■ **Task item**: For the entries below, state how many lines include the string "Focus", and write nothing besides that number.

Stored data
####

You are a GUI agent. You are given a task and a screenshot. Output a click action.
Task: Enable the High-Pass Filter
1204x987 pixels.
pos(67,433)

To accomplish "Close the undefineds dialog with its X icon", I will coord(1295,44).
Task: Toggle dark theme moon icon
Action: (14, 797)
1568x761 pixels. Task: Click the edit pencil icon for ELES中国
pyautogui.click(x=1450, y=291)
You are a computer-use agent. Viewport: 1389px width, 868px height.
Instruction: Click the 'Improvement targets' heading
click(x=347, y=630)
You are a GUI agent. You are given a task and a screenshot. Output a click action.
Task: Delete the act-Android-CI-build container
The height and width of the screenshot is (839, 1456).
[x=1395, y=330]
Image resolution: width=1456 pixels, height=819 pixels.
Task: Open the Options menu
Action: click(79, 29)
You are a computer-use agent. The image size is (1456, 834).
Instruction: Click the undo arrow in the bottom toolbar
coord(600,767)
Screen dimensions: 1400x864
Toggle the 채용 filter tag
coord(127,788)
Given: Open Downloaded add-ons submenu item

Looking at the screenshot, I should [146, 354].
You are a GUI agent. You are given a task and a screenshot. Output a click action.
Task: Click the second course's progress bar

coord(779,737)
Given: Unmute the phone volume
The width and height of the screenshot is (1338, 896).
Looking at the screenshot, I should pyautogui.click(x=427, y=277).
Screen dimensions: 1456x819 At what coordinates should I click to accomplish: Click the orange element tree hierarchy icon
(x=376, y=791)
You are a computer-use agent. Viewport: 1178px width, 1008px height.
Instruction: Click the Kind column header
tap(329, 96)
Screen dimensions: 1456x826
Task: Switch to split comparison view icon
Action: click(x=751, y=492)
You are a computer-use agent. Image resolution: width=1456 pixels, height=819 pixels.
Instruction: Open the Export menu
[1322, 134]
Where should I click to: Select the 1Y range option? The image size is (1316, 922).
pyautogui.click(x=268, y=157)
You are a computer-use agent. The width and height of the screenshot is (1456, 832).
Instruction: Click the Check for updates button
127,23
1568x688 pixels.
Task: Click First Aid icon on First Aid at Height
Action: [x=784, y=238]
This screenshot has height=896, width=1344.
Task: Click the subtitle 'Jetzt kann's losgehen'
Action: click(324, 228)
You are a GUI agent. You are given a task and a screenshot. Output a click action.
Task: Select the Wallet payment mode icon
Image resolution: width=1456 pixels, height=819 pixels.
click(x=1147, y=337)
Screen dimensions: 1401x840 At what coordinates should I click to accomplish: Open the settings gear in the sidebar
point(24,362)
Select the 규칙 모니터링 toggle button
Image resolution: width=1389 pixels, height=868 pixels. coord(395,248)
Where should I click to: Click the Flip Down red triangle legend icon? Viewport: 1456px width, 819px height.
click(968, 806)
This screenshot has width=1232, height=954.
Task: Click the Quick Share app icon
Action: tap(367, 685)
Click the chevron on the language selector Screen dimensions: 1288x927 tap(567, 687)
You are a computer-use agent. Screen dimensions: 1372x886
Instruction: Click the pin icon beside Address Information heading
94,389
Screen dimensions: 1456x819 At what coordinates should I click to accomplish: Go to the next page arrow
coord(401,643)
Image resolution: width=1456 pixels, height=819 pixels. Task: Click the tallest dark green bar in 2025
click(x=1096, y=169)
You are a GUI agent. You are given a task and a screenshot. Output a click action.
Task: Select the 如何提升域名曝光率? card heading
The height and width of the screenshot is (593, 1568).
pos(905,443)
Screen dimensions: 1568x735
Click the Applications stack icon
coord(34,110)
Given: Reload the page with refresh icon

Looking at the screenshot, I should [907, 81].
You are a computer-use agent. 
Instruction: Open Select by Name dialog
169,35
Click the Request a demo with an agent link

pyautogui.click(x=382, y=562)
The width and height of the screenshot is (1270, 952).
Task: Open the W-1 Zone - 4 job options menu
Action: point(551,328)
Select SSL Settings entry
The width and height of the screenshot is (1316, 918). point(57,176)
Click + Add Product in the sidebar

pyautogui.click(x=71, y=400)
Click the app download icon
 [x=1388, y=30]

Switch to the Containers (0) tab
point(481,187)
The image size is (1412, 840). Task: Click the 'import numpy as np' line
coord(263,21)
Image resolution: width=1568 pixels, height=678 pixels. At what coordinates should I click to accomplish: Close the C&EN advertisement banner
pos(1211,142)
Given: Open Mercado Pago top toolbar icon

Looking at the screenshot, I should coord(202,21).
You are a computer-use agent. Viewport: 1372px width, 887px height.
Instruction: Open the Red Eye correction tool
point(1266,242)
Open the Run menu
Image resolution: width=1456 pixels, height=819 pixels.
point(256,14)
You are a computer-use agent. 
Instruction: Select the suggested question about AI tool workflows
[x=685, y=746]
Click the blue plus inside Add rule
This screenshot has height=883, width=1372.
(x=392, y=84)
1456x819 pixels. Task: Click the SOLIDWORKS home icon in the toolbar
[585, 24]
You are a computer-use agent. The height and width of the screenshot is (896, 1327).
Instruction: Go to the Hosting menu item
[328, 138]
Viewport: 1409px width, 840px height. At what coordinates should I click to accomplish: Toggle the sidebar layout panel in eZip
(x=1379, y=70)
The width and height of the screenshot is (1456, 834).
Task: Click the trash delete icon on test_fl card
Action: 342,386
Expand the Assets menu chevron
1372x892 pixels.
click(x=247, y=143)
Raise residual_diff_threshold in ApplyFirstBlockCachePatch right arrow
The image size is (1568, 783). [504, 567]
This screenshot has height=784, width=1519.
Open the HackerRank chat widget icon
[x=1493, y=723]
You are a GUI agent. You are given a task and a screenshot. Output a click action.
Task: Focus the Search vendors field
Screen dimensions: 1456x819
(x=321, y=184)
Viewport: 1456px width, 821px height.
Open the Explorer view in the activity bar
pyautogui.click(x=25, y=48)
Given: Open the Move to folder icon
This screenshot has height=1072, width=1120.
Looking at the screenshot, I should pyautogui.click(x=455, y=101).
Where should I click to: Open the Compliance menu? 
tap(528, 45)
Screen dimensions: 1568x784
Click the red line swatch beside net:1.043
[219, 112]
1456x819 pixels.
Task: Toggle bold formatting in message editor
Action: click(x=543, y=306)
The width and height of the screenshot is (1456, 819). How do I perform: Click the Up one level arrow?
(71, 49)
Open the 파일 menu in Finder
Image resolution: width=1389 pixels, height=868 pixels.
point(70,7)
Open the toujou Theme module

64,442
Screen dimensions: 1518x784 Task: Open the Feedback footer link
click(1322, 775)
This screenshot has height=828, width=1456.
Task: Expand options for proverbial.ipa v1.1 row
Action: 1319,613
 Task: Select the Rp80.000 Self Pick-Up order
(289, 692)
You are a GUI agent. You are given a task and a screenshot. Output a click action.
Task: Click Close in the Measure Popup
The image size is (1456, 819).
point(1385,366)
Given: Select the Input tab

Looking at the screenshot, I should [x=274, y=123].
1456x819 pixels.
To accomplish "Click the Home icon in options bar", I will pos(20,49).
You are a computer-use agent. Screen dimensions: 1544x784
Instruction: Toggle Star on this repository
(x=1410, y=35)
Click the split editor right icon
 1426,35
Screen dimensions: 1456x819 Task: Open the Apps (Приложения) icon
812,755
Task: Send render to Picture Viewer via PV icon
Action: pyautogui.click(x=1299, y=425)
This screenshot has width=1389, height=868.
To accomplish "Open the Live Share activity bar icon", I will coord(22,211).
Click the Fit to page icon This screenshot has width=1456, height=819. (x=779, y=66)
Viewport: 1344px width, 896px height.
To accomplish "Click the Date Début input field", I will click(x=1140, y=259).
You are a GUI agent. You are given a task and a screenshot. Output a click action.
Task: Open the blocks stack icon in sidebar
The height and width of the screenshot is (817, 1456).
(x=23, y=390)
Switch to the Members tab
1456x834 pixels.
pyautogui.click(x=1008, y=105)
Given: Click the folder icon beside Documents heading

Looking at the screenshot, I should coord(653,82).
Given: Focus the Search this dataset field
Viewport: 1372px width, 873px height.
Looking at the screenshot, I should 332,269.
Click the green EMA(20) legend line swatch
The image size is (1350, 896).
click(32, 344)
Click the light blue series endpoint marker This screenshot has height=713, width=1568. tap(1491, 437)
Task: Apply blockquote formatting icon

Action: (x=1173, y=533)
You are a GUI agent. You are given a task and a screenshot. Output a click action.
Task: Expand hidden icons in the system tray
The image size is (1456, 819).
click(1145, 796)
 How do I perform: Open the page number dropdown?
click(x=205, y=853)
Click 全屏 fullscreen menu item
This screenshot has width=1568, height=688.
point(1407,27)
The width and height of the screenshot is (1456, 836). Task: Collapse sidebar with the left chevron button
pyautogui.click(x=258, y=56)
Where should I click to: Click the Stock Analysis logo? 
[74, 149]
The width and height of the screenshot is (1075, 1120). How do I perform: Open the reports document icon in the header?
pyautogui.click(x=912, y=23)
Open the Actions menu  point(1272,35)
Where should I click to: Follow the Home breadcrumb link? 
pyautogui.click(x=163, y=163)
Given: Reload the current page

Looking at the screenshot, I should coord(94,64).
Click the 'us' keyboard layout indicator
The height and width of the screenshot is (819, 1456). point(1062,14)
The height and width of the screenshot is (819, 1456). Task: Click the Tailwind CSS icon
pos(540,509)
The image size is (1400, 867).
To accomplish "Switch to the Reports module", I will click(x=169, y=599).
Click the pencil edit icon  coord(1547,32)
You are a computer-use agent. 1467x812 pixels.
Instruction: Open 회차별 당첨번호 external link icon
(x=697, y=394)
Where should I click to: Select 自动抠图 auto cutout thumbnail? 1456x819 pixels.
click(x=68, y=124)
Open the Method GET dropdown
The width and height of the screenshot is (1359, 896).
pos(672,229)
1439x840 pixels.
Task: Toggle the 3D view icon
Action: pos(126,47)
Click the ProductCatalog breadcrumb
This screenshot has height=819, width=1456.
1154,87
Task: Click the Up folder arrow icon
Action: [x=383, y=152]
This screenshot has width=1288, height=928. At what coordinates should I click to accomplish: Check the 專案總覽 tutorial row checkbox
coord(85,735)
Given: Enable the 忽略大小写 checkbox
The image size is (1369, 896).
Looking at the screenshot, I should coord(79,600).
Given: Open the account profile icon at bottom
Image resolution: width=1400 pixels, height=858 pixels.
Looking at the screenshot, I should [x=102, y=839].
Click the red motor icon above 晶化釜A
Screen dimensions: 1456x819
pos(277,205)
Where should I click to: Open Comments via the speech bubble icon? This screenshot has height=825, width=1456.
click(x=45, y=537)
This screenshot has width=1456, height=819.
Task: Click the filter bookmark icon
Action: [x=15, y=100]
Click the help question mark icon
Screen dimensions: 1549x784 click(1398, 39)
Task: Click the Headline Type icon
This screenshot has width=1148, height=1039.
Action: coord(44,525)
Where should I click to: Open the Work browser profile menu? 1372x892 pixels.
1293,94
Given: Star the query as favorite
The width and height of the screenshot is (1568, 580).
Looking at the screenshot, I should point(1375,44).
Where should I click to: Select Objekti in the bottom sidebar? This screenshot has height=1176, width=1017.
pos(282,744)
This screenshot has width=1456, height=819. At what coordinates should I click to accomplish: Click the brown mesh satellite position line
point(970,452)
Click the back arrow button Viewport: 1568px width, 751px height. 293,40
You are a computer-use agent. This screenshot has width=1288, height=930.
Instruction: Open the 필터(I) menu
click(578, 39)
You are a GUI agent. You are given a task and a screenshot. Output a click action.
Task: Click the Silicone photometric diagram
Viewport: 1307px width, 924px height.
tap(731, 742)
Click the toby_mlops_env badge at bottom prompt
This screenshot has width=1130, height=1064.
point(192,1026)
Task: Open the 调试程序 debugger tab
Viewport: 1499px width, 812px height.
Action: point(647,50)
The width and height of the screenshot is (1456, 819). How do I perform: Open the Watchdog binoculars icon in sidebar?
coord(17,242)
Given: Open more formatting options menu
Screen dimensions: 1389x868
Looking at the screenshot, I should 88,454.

####

■ **Result**: 2